[Required task A]
Answer these questions from the transcript:
(i) What firm is Justin Post with, as the host first introduces him?
(ii) How many questions does John J. Donahoe say Justin asked?
(iii) In which quarter did Justin say GMV picked back up?

Our next question comes from Justin Post with Merrill Lynch.

A. Justin Post - BofA Merrill Lynch, Research Division

A couple of things. I think on your commentary, you mentioned parts getting better and maybe fashion. Do you see some real easy categories ahead for you to start work on in catalog and improve? And then maybe you could comment a little bit about the search engine improvements, what you think that could do for the marketplace. And then lastly, you did see some deceleration in GMV in Q4, and it looked like it really picked up -- back up in Q1. Was there anything abnormal in Q4? Or do you think the whole e-commerce market may have improved in Q1?

John J. Donahoe

Well, Justin, you got 3 question here.

A. Justin Post - BofA Merrill Lynch, Research Division

[Indiscernible].

John J. Donahoe

In part -- on the vertical categories...

Robert H. Swan

So many we might not remember all of it.

[Required task B] From the listing, print the lines starting with the line that contains "Task: Open the Crop tool" and going on through the line that contains "pyautogui.click(x=323, y=152)", keeping each line the same.

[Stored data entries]
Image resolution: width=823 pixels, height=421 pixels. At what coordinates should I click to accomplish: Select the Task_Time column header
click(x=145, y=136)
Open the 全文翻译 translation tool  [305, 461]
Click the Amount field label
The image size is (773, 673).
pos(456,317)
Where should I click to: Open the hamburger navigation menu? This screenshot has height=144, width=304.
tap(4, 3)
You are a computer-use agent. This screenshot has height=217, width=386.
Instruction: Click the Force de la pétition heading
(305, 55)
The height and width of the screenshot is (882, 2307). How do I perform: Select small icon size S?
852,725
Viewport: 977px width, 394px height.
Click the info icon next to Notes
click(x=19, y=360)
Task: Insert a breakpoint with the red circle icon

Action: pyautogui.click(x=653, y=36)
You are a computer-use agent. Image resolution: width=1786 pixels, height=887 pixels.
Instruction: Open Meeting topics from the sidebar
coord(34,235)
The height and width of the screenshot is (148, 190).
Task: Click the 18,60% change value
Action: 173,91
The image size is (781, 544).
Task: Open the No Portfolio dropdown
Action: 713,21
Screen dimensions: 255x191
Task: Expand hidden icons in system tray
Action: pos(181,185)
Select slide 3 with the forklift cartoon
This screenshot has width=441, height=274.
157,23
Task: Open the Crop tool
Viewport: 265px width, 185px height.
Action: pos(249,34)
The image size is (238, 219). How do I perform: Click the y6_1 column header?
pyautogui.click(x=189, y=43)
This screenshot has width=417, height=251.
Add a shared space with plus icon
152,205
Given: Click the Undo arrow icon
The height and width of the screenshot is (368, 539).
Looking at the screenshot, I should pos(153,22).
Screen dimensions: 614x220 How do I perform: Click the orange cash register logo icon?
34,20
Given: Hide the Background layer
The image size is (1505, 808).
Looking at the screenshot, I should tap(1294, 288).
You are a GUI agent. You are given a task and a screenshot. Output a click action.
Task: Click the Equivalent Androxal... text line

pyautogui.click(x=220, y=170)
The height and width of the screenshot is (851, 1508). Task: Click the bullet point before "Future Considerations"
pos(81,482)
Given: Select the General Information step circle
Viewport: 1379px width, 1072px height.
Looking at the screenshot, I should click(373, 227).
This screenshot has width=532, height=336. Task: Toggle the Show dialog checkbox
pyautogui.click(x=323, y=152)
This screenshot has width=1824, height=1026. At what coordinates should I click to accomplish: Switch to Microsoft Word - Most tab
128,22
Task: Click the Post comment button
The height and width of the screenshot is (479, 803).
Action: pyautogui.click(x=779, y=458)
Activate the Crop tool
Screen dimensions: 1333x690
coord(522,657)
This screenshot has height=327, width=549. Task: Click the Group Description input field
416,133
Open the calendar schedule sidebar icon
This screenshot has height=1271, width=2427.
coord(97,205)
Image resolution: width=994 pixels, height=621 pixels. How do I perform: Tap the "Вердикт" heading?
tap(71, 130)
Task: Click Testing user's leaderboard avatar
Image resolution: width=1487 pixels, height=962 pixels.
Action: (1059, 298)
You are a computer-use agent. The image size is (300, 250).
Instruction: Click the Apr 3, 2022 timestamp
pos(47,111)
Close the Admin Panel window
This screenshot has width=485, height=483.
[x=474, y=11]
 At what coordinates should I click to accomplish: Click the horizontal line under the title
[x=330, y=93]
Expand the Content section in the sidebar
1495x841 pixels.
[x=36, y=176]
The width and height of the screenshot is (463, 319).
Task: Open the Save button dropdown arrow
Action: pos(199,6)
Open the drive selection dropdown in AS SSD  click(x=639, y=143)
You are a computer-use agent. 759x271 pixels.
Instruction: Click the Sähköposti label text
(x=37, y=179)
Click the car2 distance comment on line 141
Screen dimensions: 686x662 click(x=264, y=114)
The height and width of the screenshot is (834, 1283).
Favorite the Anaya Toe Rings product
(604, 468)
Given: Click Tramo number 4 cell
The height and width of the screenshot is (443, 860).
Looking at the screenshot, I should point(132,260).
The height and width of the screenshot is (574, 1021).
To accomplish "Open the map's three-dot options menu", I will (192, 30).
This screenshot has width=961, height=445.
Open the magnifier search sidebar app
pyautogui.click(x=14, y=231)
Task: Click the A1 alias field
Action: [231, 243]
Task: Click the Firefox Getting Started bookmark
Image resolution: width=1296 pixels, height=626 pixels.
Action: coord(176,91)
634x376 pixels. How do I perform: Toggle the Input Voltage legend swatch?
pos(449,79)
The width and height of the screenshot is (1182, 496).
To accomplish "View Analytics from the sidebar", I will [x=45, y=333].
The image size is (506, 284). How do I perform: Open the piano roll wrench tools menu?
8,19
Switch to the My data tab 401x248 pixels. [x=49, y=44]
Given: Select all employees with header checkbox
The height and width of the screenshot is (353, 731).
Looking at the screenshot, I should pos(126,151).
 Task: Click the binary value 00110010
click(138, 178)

[Correct output A]
(i) Merrill Lynch
(ii) 3
(iii) Q1

[Correct output B]
Task: Open the Crop tool
Viewport: 265px width, 185px height.
Action: pos(249,34)
The image size is (238, 219). How do I perform: Click the y6_1 column header?
pyautogui.click(x=189, y=43)
This screenshot has width=417, height=251.
Add a shared space with plus icon
152,205
Given: Click the Undo arrow icon
The height and width of the screenshot is (368, 539).
Looking at the screenshot, I should pos(153,22).
Screen dimensions: 614x220 How do I perform: Click the orange cash register logo icon?
34,20
Given: Hide the Background layer
The image size is (1505, 808).
Looking at the screenshot, I should tap(1294, 288).
You are a GUI agent. You are given a task and a screenshot. Output a click action.
Task: Click the Equivalent Androxal... text line

pyautogui.click(x=220, y=170)
The height and width of the screenshot is (851, 1508). Task: Click the bullet point before "Future Considerations"
pos(81,482)
Given: Select the General Information step circle
Viewport: 1379px width, 1072px height.
Looking at the screenshot, I should click(373, 227).
This screenshot has width=532, height=336. Task: Toggle the Show dialog checkbox
pyautogui.click(x=323, y=152)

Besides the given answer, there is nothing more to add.